Abstract
Antimicrobial resistance has been seriously threatening human health, and discovering new antimicrobial agents from the natural resource is still an important pathway among various strategies to prevent resistance. Guanidine-containing polyhydroxyl macrolides, containing a polyhydroxyl lactone ring and a guanidyl side chain, can be produced by many actinomycetes and have been proved to possess many bioactivities, especially broad-spectrum antibacterial and antifungal activities. To explore the potential of these compounds to be developed into new antimicrobial agents, a review on their structural diversities, spectroscopic characterizations, bioactivities, acute toxicities, antimicrobial mechanisms, and the structure-activity relationship was first performed based on the summaries and analyses of related publications from 1959 to 2019. A total of 63 guanidine-containing polyhydroxyl macrolides were reported, including 46 prototype compounds isolated from 33 marine and terrestrial actinomycetes and 17 structural derivatives. Combining with their antimicrobial mechanisms, structure-activity relationship analyses indicated that the terminal guanidine group and lactone ring of these compounds are vital for their antibacterial and antifungal activities. Further, based on their bioactivities and toxicity analyses, the discovery of guanidyl side-chain targeting to lipoteichoic acid of Staphylococcus aureus indicated that these compounds have a great potency to be developed into antimicrobial and anti-inflammatory drugs.
Highlights
Antimicrobial resistance has become a serious threat to human health and economic development [1]

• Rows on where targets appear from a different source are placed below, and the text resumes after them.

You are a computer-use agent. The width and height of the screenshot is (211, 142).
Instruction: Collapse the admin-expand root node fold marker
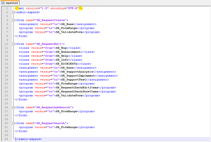pyautogui.click(x=13, y=12)
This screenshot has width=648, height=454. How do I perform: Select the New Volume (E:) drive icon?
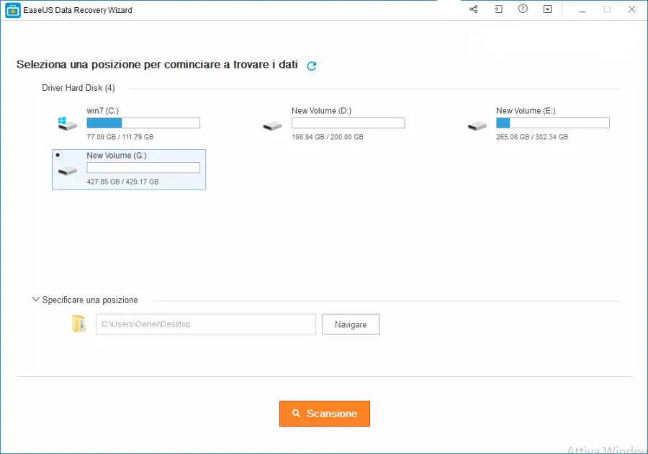coord(477,126)
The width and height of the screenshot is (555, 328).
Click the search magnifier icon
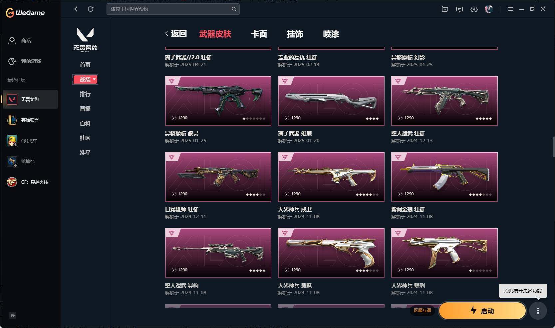(x=234, y=9)
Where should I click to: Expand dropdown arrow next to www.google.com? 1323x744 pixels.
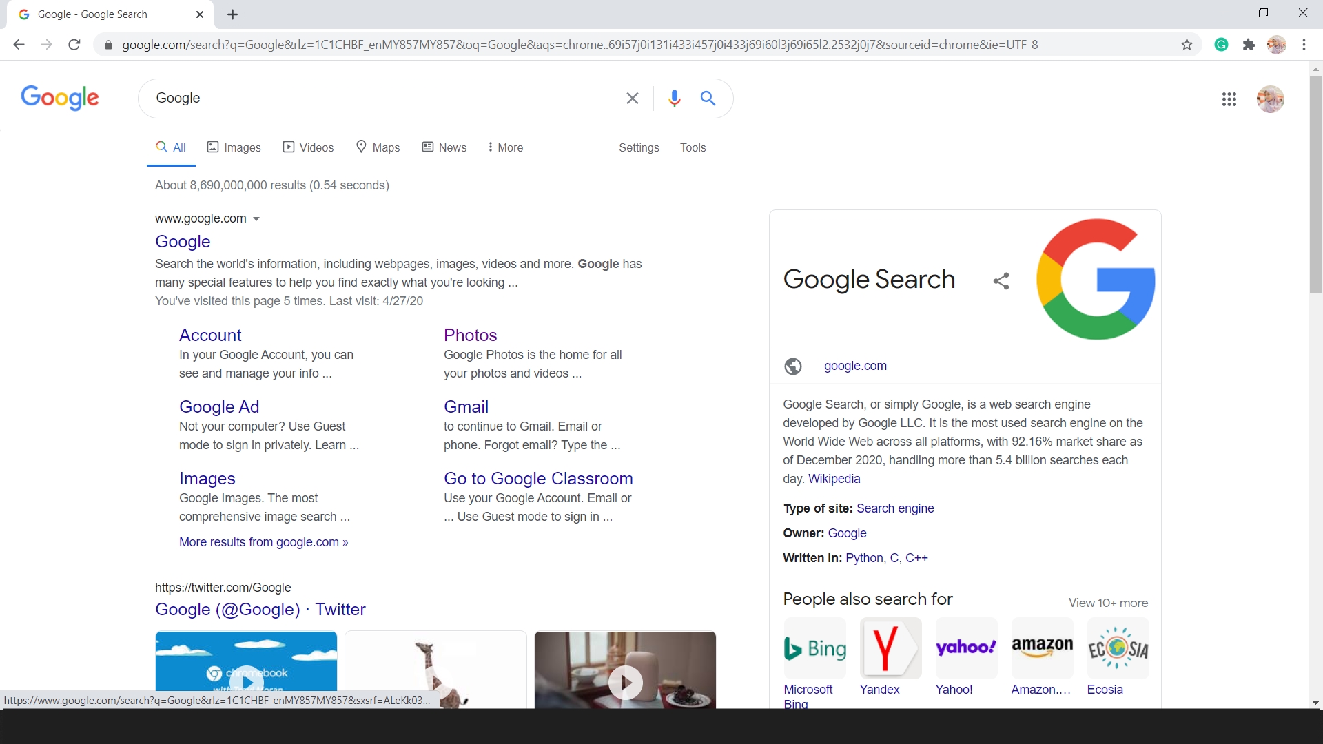click(256, 219)
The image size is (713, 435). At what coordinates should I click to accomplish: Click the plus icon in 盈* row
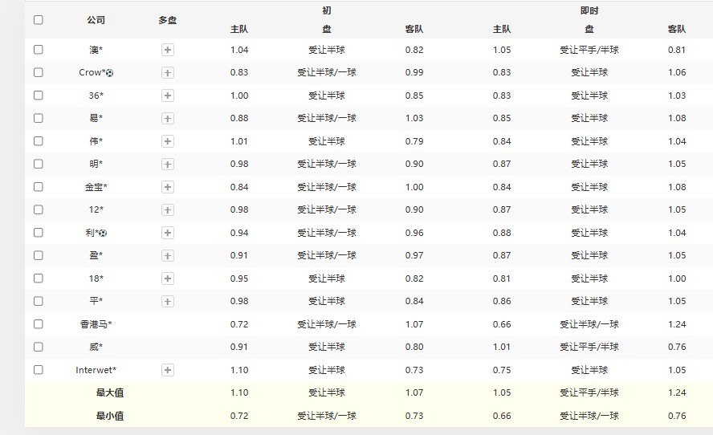(x=168, y=255)
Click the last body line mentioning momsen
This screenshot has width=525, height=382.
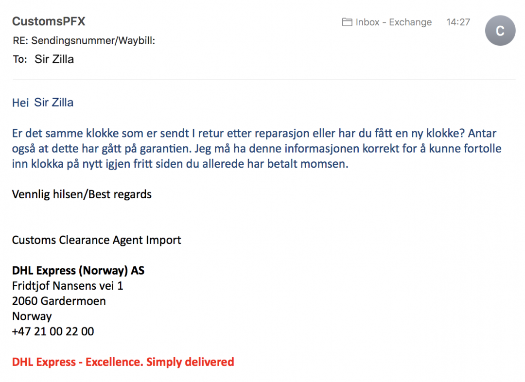click(x=180, y=164)
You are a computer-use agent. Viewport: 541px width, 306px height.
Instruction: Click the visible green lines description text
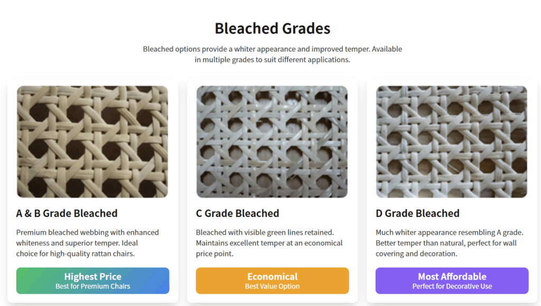(269, 243)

Inspired by the fact that the antimicrobial activities of azalomycin F and copiamycin could be reversed in the same manner by the phospholipid fraction of the bacteria, and various phospholipids, such as phosphatidylglycerol (PG) and phosphatidylcholine [89], Yuan et al [26] discovered that azalomycin F5a, the main component of azalomycin F, could lead to the leakage of cellular substances possibly by increasing permeability to kill S. aureus and confirmed that cell-membrane lipids, especially 1,2-dihexadecanoyl-sn-glycero-3-phospho-(10 -rac-glycerol) (DPPG), might be important targets of azalomycin F5a against S. aureus after its relative configurations were assigned [24,26]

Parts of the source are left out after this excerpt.